EXERCISE AIM: From the data below, please reproduce exactly everything from the line that contains "The height and width of the screenshot is (630, 1400)." down to the line that contains "Task: Toggle Underline formatting", with both ends included.

--------------------------------------------------

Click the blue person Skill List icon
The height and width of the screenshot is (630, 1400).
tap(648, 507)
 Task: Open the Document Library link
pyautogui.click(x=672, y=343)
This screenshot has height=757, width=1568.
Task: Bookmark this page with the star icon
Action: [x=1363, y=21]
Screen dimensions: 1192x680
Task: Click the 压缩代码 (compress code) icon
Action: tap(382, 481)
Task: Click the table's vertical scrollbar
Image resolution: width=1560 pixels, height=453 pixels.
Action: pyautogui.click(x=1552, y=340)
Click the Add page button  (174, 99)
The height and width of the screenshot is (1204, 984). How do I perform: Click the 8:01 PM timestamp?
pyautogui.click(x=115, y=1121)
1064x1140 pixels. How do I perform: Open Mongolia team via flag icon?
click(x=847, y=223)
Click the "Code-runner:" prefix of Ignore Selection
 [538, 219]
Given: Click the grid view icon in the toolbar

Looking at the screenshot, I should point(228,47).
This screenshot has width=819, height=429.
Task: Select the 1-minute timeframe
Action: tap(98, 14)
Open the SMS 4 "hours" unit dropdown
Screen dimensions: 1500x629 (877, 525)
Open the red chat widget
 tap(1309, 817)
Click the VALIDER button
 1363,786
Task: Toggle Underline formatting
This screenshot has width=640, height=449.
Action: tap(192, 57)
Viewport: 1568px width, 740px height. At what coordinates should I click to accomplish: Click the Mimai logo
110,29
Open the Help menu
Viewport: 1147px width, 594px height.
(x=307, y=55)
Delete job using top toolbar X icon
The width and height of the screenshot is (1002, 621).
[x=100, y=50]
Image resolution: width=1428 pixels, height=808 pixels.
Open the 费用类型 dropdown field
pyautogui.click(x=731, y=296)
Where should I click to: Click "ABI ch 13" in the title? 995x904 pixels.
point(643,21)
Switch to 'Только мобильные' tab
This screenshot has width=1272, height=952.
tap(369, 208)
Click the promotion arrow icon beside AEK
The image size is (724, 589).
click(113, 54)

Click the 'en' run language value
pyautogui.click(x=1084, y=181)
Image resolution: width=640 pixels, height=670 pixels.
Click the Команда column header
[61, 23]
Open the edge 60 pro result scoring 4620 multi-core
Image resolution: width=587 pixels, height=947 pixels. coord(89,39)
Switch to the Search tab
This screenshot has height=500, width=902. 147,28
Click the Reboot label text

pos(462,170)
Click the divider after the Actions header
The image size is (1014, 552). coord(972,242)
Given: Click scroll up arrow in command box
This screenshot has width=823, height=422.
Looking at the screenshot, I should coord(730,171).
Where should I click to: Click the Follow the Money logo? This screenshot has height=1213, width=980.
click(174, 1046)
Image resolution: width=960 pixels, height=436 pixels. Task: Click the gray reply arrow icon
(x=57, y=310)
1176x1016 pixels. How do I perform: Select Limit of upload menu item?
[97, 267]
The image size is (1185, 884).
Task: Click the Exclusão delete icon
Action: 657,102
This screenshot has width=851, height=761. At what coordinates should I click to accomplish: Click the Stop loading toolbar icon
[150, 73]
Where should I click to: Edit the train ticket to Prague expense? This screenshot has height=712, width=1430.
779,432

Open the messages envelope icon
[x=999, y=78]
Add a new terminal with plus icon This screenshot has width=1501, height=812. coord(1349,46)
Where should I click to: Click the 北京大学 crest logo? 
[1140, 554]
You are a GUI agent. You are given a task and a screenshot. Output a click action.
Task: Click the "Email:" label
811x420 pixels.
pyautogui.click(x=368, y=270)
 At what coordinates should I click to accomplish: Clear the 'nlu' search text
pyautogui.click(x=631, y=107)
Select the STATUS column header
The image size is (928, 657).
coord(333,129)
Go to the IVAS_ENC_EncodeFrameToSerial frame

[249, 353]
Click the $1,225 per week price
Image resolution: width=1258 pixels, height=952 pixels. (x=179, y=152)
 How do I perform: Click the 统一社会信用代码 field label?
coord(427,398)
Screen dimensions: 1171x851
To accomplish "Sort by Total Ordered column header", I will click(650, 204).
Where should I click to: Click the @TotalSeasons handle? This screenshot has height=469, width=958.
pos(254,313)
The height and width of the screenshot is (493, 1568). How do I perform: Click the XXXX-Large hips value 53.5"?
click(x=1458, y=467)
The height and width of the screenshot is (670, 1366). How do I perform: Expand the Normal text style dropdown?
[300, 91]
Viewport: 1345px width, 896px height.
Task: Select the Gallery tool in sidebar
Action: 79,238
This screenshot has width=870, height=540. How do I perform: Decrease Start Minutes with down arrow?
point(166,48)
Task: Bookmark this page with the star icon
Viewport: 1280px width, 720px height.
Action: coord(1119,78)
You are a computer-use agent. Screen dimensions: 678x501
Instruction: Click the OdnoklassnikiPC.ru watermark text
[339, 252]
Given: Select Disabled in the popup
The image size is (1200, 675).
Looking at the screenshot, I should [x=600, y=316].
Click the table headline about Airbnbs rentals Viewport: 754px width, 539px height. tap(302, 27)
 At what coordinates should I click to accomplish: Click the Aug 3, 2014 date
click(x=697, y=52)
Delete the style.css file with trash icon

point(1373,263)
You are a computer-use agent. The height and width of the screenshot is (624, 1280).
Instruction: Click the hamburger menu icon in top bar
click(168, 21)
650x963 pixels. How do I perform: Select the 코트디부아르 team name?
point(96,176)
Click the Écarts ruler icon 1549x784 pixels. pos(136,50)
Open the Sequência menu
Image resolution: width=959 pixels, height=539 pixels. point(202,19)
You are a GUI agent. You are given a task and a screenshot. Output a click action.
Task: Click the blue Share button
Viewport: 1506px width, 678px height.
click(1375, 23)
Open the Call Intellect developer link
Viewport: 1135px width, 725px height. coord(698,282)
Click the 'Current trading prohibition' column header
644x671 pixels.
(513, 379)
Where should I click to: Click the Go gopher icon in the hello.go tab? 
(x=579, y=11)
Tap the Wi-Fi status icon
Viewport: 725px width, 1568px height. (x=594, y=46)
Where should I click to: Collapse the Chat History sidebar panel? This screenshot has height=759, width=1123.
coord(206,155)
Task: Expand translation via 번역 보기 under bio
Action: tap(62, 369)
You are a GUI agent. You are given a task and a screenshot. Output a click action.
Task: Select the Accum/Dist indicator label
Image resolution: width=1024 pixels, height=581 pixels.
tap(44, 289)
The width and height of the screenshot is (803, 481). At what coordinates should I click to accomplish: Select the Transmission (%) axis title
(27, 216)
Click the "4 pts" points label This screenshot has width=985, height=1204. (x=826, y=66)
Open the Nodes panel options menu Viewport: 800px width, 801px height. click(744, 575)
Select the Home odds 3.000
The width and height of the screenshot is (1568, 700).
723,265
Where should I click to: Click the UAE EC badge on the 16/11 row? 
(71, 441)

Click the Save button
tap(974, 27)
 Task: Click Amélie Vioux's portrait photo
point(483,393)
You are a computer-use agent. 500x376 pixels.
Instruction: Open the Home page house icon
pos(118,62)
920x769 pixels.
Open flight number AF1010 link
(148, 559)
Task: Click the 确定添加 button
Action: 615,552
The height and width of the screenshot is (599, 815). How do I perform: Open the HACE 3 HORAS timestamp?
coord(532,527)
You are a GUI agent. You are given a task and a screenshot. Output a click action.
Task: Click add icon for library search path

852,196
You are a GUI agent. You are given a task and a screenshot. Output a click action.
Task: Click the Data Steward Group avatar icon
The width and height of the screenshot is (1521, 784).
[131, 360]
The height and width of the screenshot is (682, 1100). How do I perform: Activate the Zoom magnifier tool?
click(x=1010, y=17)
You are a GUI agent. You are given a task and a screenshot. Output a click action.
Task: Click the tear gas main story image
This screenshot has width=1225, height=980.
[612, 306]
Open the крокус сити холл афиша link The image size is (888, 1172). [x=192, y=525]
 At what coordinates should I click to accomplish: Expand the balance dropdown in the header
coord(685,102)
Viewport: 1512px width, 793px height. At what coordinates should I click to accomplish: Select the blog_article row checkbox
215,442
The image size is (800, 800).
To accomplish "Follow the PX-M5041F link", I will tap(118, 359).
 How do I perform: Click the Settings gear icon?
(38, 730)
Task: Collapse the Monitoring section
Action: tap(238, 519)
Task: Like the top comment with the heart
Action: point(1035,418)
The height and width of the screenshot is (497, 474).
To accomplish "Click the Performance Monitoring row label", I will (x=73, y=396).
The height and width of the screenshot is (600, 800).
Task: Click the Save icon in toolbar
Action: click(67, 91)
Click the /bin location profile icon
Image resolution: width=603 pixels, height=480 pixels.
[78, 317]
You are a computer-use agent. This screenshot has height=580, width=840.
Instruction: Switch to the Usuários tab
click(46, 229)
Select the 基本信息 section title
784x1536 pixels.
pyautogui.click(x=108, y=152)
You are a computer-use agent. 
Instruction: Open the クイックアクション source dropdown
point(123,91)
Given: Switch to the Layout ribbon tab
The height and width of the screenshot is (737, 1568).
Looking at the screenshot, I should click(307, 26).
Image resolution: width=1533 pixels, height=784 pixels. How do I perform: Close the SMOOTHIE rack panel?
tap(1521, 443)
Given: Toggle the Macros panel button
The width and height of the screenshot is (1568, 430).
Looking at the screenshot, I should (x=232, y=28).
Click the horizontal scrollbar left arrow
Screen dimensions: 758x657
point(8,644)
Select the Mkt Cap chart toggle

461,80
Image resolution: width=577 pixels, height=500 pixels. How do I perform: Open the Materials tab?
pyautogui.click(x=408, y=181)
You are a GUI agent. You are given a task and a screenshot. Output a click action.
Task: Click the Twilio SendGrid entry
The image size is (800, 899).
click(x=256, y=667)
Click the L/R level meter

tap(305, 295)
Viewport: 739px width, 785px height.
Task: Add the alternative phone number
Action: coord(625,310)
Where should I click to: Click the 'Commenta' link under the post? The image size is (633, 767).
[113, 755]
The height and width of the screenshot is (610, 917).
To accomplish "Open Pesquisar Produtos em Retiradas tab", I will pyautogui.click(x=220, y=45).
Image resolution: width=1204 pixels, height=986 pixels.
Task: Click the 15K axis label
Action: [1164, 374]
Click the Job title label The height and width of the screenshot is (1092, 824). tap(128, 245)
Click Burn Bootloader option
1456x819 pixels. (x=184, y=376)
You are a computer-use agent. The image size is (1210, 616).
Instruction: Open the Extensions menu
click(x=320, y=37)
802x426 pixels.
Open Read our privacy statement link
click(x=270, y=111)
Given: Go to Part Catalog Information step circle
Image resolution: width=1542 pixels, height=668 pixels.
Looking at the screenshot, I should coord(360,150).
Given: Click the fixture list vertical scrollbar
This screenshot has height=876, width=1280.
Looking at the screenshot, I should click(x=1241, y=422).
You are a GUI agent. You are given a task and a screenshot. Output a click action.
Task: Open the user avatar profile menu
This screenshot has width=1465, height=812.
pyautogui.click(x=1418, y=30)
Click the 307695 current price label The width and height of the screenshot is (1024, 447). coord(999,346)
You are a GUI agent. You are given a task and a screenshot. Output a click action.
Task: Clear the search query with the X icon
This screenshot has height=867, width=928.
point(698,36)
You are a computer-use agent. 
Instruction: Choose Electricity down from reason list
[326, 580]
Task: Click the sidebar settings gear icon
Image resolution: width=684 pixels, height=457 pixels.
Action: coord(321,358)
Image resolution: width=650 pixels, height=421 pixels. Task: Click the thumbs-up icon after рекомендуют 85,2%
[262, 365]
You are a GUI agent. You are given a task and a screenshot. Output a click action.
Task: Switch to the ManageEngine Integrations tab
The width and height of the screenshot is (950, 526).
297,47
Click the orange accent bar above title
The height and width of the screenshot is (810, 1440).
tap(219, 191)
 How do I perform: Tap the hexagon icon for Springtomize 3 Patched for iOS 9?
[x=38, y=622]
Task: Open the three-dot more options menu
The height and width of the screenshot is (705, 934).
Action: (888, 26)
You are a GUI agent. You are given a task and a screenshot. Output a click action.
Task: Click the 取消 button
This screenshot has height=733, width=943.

--------------------------------------------------

WRITTEN SOLUTION:
The height and width of the screenshot is (630, 1400).
tap(648, 507)
 Task: Open the Document Library link
pyautogui.click(x=672, y=343)
This screenshot has height=757, width=1568.
Task: Bookmark this page with the star icon
Action: [x=1363, y=21]
Screen dimensions: 1192x680
Task: Click the 压缩代码 (compress code) icon
Action: tap(382, 481)
Task: Click the table's vertical scrollbar
Image resolution: width=1560 pixels, height=453 pixels.
Action: pyautogui.click(x=1552, y=340)
Click the Add page button  (174, 99)
The height and width of the screenshot is (1204, 984). How do I perform: Click the 8:01 PM timestamp?
pyautogui.click(x=115, y=1121)
1064x1140 pixels. How do I perform: Open Mongolia team via flag icon?
click(x=847, y=223)
Click the "Code-runner:" prefix of Ignore Selection
 [538, 219]
Given: Click the grid view icon in the toolbar

Looking at the screenshot, I should point(228,47).
This screenshot has width=819, height=429.
Task: Select the 1-minute timeframe
Action: tap(98, 14)
Open the SMS 4 "hours" unit dropdown
Screen dimensions: 1500x629 (877, 525)
Open the red chat widget
 tap(1309, 817)
Click the VALIDER button
 1363,786
Task: Toggle Underline formatting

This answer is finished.